ЗАДАНИЕ: Найдите в данных все строки со словом «Where» и перепишите их.

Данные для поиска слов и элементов
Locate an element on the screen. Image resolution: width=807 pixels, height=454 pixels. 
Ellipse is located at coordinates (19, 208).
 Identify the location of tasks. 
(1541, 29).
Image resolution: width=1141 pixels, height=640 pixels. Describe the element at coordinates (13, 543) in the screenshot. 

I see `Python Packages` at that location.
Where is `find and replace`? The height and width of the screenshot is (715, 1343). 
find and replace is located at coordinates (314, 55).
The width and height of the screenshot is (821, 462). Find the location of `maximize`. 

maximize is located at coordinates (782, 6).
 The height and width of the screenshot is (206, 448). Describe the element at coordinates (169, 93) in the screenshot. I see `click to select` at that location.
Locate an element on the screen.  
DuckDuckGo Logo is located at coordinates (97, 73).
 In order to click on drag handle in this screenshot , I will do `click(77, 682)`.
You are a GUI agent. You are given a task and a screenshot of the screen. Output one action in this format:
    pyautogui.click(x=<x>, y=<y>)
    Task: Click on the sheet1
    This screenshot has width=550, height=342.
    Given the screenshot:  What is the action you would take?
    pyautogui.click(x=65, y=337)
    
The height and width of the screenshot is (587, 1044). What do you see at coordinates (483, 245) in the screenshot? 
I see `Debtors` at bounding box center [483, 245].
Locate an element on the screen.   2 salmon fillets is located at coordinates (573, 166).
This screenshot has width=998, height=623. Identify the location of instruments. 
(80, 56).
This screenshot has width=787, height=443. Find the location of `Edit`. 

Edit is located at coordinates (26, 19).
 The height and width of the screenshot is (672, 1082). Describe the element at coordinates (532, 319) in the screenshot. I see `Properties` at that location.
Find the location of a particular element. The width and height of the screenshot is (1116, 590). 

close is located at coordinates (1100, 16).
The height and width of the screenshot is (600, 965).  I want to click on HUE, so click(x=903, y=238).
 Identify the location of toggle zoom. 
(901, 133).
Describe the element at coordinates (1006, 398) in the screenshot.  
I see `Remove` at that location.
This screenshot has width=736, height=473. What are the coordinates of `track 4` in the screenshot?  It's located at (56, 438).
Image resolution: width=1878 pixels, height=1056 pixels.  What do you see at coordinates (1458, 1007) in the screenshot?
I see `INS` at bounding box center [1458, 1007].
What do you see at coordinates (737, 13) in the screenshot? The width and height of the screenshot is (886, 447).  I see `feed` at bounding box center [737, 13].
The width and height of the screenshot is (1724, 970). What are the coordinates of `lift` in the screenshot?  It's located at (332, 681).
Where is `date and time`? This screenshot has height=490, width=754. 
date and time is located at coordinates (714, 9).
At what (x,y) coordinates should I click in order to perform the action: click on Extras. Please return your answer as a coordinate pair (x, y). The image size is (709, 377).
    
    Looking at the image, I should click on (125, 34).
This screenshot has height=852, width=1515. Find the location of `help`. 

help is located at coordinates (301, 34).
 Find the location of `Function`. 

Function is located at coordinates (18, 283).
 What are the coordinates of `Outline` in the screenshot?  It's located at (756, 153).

ПИСЬМЕННЫЙ ОТВЕТ:
Where is `find and replace`? The height and width of the screenshot is (715, 1343). 
Where is `date and time`? This screenshot has height=490, width=754. 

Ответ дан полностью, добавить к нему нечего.